Quote the listing below in its entirety, omitting every image.

Given data:
----------

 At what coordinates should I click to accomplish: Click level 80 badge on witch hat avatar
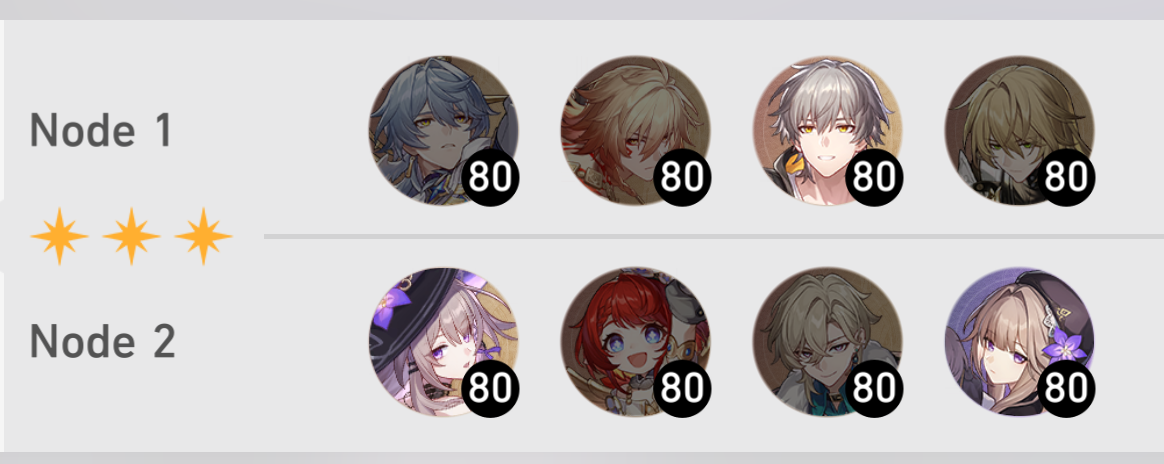click(x=491, y=388)
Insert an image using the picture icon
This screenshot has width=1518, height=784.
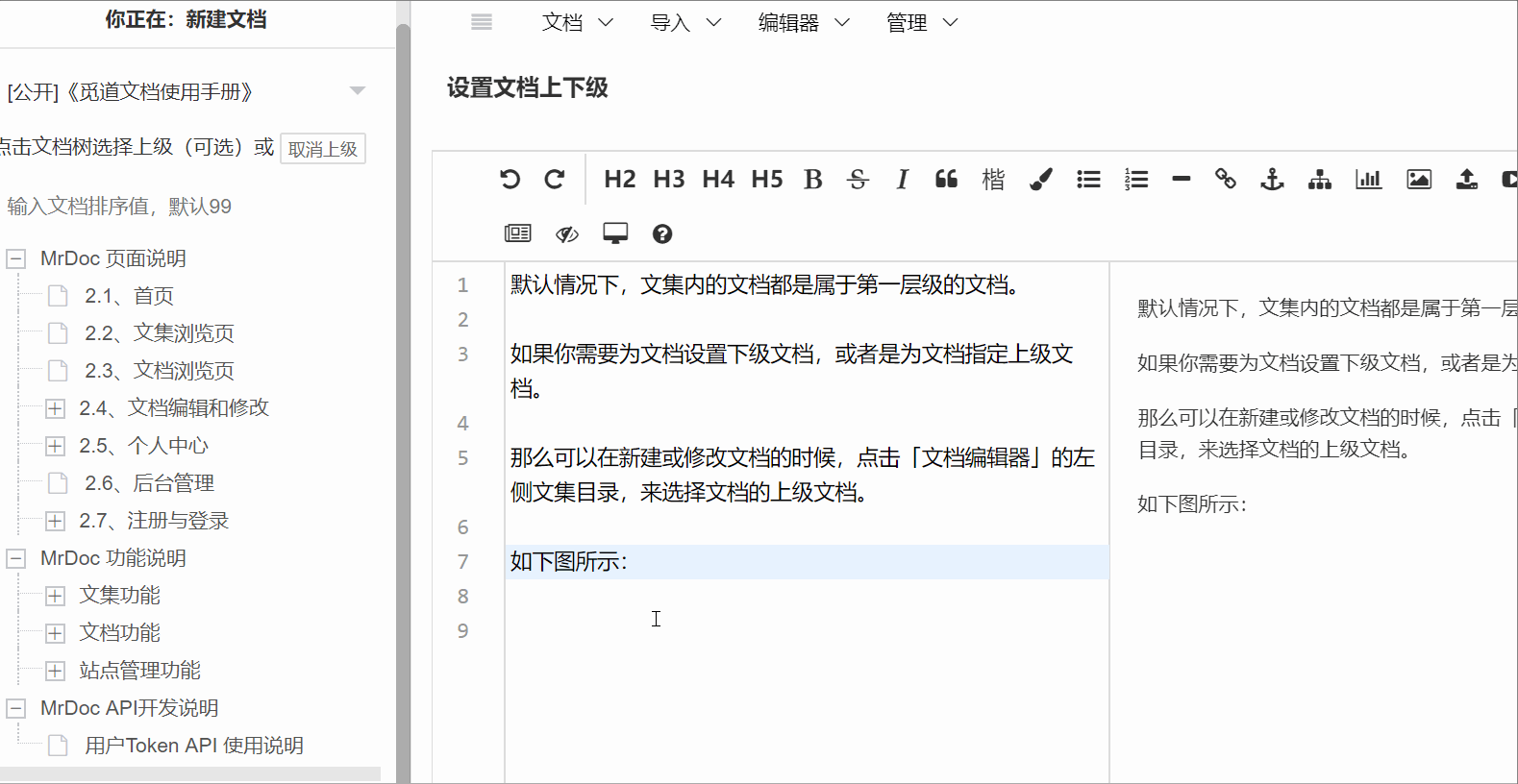pyautogui.click(x=1419, y=180)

----------

Result:
 At what coordinates should I click to accomplish: Click level 80 badge on witch hat avatar
click(x=491, y=388)
Insert an image using the picture icon
This screenshot has width=1518, height=784.
pyautogui.click(x=1419, y=180)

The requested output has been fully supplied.